There is a class dimension to this problem that tends to get flattened in broader conversations about Gen Z and community. The decline of accessible public space does not hit everyone equally. For young people with disposable income, the expensive café is an inconvenience, an aesthetic tax. For those without it, the disappearance of low-cost gathering spaces is something closer to exclusion. Community belonging requires capital when belonging means being able to afford the minimum spend; what gets produced is not a third place but a members' club with softer branding.

The DIY communities that have emerged in response are attempting, often consciously, to resist this. A flat fee, an open invitation, and the emphasis on showing up as yourself are not just aesthetic choices, but also structural ones, small-scale attempts to build spaces where presence is sufficient. Whether they can scale, or whether the pressures that hollowed out malls as third spaces will eventually reach them too, is less clear.

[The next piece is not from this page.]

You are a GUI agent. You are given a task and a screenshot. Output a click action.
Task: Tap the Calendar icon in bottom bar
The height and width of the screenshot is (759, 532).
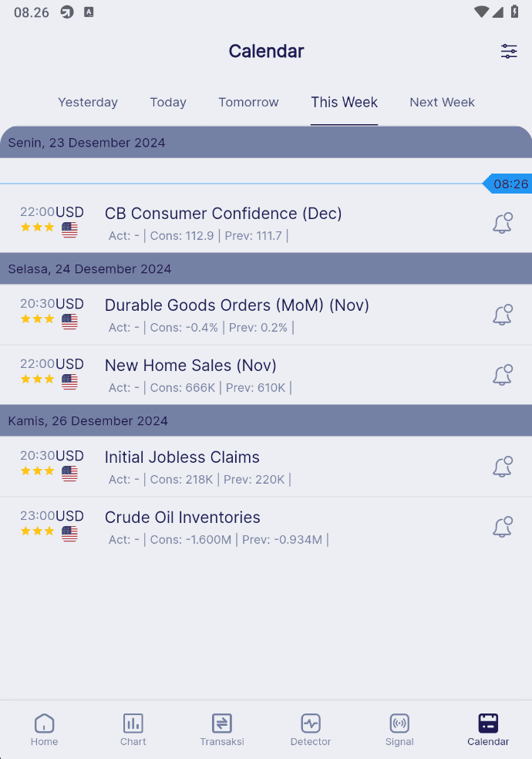[488, 730]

There is also the question of permanence. What makes a third place meaningful, Oldenburg argued, was not just that it existed but that it persisted, that you could return to it, that it accumulated a history, that the regulars became a kind of unofficial community. The book club that runs for two years has a different quality from the one that convenes three times and dissolves. Pop-up culture, which has become the dominant mode of alternative community-building in many cities, is by definition transient. It can generate energy, but it cannot always generate rootedness.

Community Needs Infrastructure

None of which means the situation is hopeless, but it does mean the conversation needs to be more precise than it usually is. "Where is Gen Z supposed to build community?" is a real question, but it risks flattening the structural into the personal, as if young people simply need to be more creative about where they hang out, rather than living in cities that have consistently failed to invest in the infrastructure of public life.

The communities that exist do so largely despite institutional support, not because of it. They are built by individuals who decided that the space they needed was not going to appear on its own. That resourcefulness is real, and it deserves to be taken seriously rather than romanticised. There is a difference between people creating what they need in the absence of alternatives and those same alternatives being deliberately, permanently unavailable.

What this generation is doing with its living rooms, its group chats, its Tuesday afternoon running routes is not a solution to the third-place problem. It is a workaround, and workarounds, however creative, tend to work best for people who already have enough: enough space, enough social capital, enough margin in their lives to convert a gap into an opportunity.

The café with a minimum spend will continue to be full. The spaces that ask nothing of you in return are becoming harder to find, and in the distance between those two facts is where the question of community lives, not in the aesthetics of where young people choose to gather, but in the increasingly narrow set of choices being made available to them.

The third place was never just about location. It was about the conditions under which belonging becomes possible. Those conditions, affordable, accessible, and persistent, are worth fighting for, not as nostalgia for a past that was never evenly distributed, but as a demand for a present that actually includes everyone in it.